ASSIGNED TASK> Where in the data below does the word "agent" appear? Copy every line that has it.

── ENTRIES SHOWN

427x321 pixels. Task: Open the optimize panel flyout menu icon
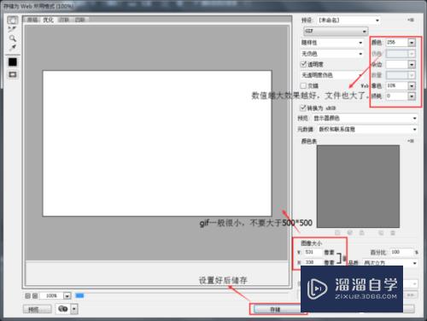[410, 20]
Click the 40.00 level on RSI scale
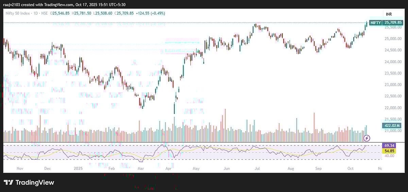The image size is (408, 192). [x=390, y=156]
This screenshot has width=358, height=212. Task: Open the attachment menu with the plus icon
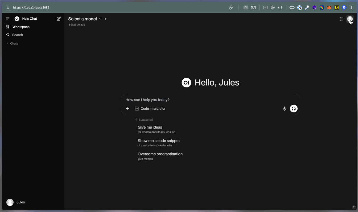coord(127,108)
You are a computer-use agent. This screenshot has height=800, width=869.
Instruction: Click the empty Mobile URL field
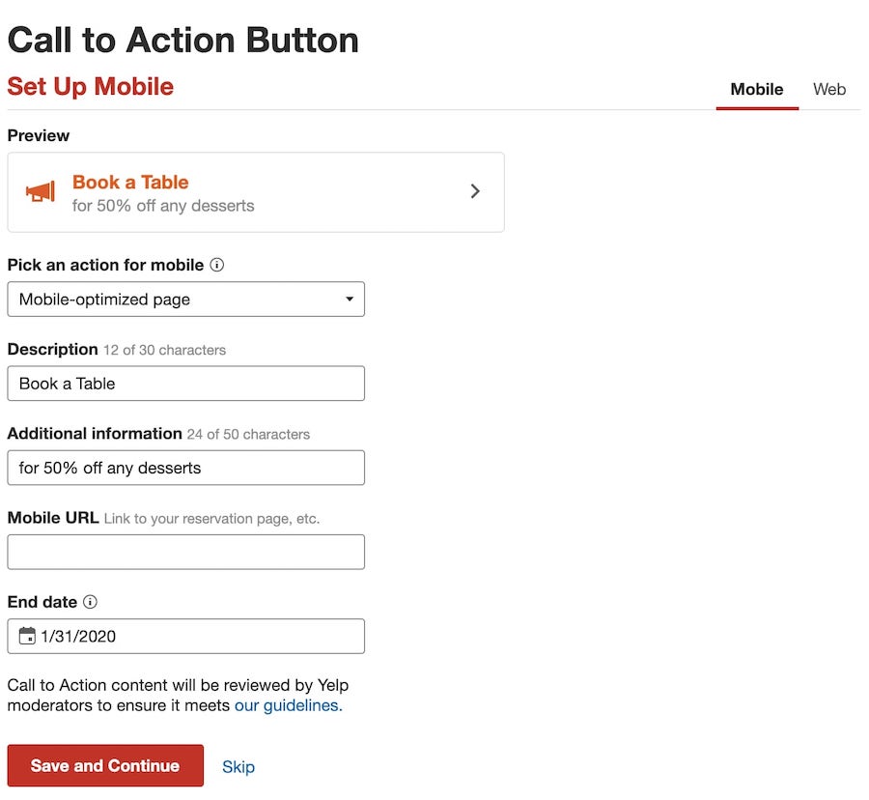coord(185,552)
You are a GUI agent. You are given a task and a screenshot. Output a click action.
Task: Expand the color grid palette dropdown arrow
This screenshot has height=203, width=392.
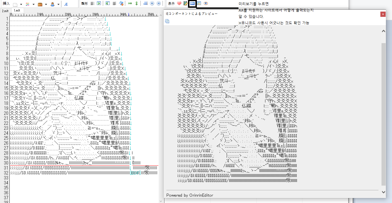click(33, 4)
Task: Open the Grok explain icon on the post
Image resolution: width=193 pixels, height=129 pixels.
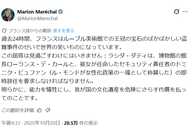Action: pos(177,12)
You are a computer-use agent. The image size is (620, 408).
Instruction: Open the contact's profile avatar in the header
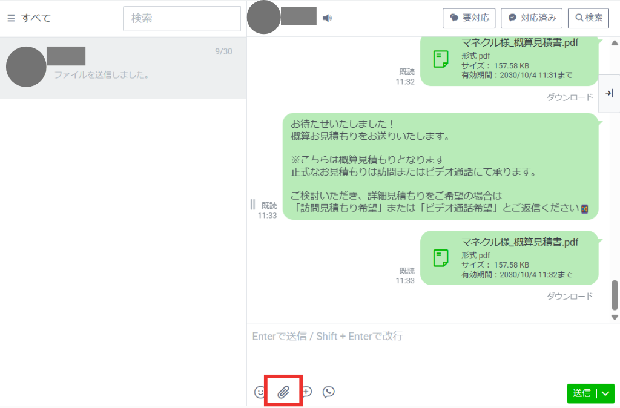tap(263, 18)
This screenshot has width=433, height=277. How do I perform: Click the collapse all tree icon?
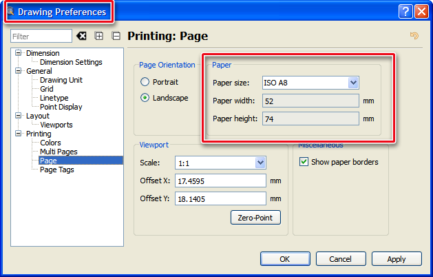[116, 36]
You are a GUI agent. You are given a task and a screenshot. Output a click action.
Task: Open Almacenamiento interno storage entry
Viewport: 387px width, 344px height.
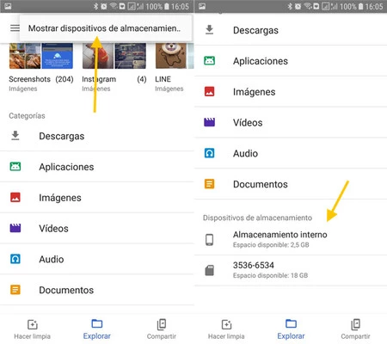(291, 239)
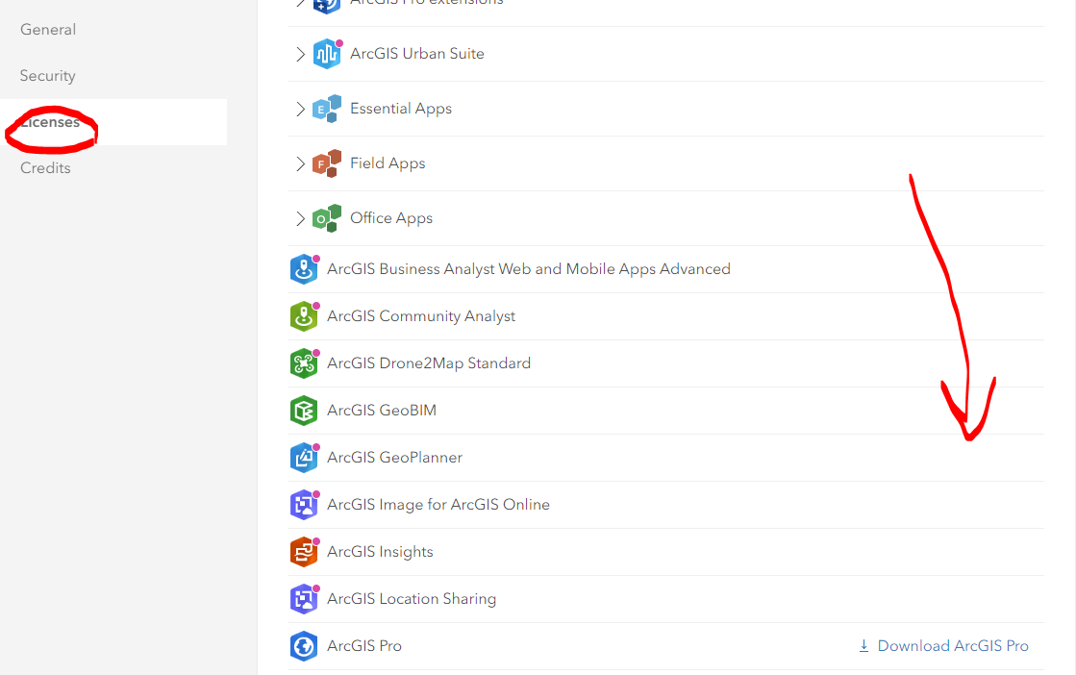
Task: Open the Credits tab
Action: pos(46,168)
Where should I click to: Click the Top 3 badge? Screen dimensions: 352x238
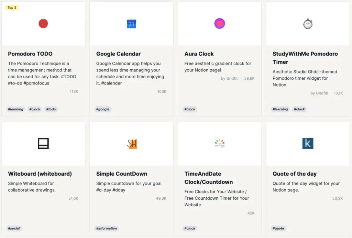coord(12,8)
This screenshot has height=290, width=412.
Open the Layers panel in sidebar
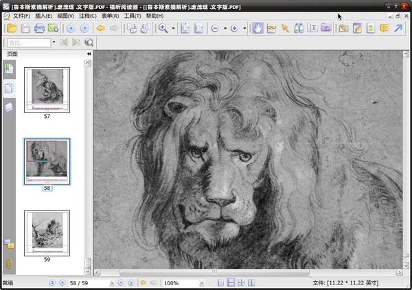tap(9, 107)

────

RESULT OF THIS EXERCISE>
You are a computer-use agent. This screenshot has height=800, width=869.
You are a GUI agent. You are given a task and a screenshot. Output a click action.
You are a computer-use agent. The image size is (620, 408).
You are a GUI agent. You are given a task and a screenshot. Output a click action.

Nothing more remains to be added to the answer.